SUPPLIED RECORDS
----------

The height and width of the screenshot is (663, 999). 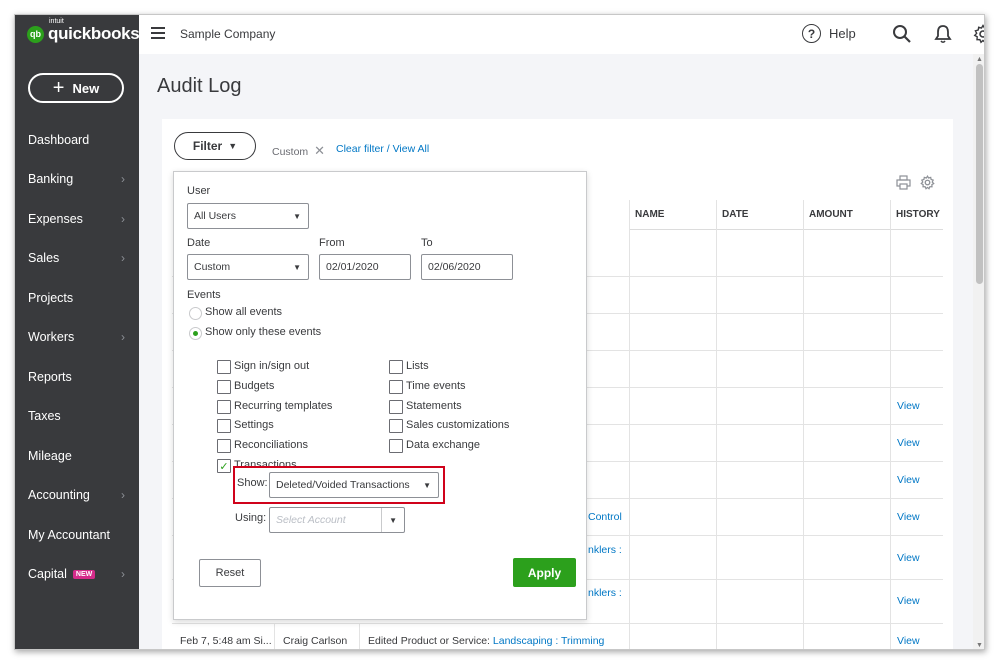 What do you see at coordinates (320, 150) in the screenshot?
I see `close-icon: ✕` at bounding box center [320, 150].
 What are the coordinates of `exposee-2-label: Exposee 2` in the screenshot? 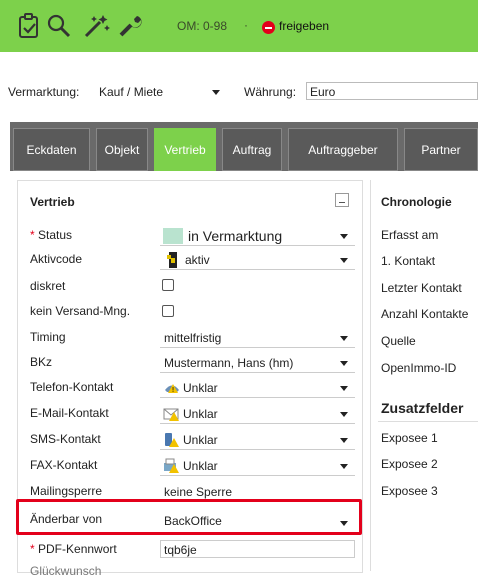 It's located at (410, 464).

----------

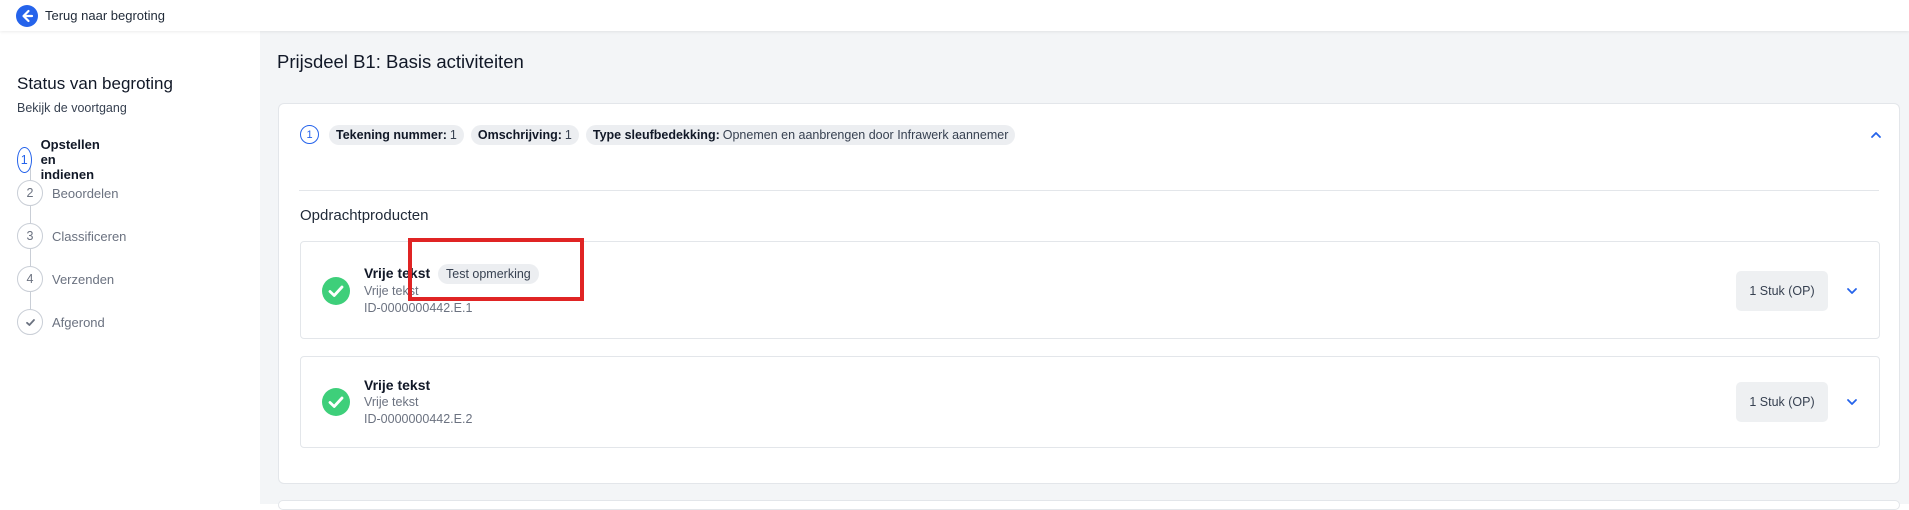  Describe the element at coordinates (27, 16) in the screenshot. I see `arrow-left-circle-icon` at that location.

----------

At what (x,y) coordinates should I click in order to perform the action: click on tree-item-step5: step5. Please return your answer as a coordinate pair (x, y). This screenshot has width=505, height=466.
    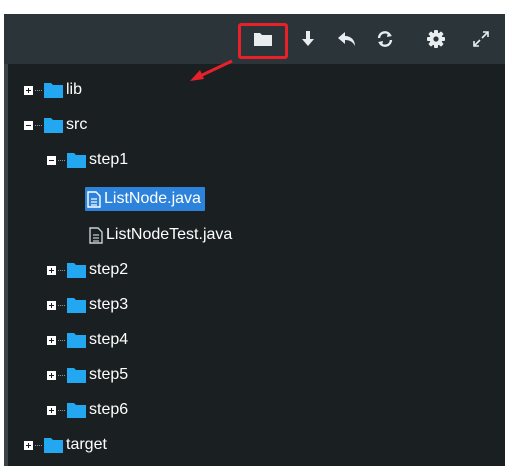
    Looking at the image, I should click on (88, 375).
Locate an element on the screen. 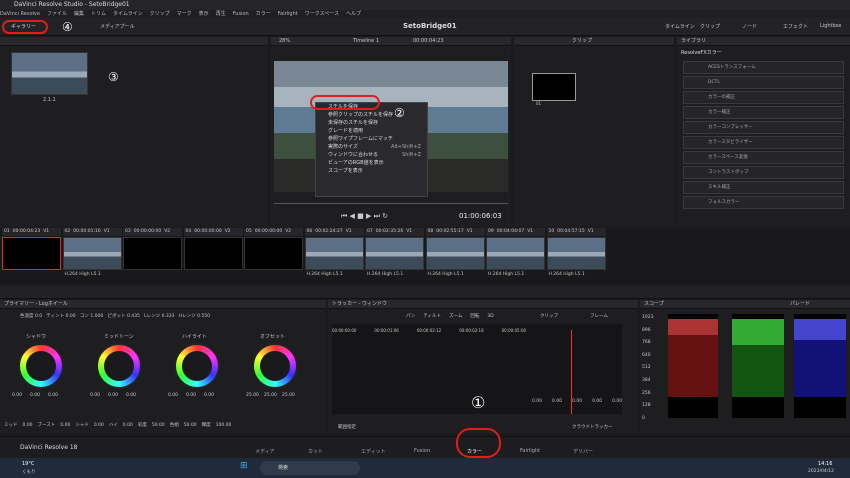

----------

ASSIGNMENT
List each line from the entries above that contains the word "should". Uppercase and lowercase letters count as different.

RESPONSE
At what (x,y) coordinates should I click in order to perform the action: click on tree-item-step5: step5. Please return your answer as a coordinate pair (x, y). This screenshot has width=505, height=466.
    Looking at the image, I should click on (88, 375).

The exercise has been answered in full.